Go's zero time is year 1, not 1970 or something Unix-y like that. That's fine.
Except:
func main() {
origin := time.Time{}
t := time.Date(2025, 1, 16, 4, 0, 0, 0, time.UTC)
d := t.Sub(origin)
t2 := origin.Add(d)
fmt.Println(t2)
}
results in 0293-04-11 23:47:16.854775807 +0000 UTC
https://go.dev/play/p/turgQXfyJG-
There's obviously an integer overflow happening here and it's too late in the day for me to figure out how to work around it.
What I need to do is truncate times to a 64-hour or 256-hour boundary. Our existing Go code truncates relative to Go's zero time. TimescaleDB truncates relative to 2001-01-01, or 2001-01-03 in some cases when calculating buckets. It seems challenging to write code that handles both, if the invariant t.Sub(origin).Add(origin) == t does not hold.
https://pkg.go.dev/time#Duration :
> A Duration represents the elapsed time between two instants as an int64 nanosecond count. The representation limits the largest representable duration to approximately 290 years.

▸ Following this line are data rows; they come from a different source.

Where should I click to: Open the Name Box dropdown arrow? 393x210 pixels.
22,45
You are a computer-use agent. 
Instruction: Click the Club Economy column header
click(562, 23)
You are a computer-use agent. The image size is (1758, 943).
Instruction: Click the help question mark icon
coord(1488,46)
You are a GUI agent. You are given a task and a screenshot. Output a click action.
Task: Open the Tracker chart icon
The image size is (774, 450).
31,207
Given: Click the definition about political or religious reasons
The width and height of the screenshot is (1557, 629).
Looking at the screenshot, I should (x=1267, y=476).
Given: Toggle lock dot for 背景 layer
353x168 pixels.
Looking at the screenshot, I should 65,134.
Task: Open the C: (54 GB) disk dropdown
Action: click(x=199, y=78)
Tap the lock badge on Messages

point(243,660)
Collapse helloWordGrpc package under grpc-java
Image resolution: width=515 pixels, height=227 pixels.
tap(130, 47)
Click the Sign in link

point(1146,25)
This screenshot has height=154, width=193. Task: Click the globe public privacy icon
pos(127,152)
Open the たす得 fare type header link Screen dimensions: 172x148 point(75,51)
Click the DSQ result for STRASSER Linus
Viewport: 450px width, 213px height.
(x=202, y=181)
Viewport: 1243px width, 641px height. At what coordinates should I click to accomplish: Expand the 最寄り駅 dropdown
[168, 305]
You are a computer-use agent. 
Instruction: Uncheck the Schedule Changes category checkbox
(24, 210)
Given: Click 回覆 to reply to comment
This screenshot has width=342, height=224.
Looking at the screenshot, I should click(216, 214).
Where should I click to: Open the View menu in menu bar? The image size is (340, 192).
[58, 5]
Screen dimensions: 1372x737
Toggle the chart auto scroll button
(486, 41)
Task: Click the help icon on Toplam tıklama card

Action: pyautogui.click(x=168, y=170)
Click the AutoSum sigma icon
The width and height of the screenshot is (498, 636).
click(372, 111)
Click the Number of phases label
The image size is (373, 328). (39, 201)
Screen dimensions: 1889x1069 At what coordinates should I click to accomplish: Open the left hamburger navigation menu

and so .Sub caps the return value:
https://pkg.go.dev/time#Time.Sub :
> If the result exceeds the maximum (or minimum) value that can be stored in a Duration, the maximum (or minimum) duration will be returned.
@lukeshu Thanks.
I guess what I need to do is figure out some time in the last couple hundred years that has the same alignment as the actual zero time (using Truncate on the largest interval I care about.)
@markgritter @lukeshu depends on what your usecase is, but you could use t.Unix (or the Milli, Micro and Nano variants).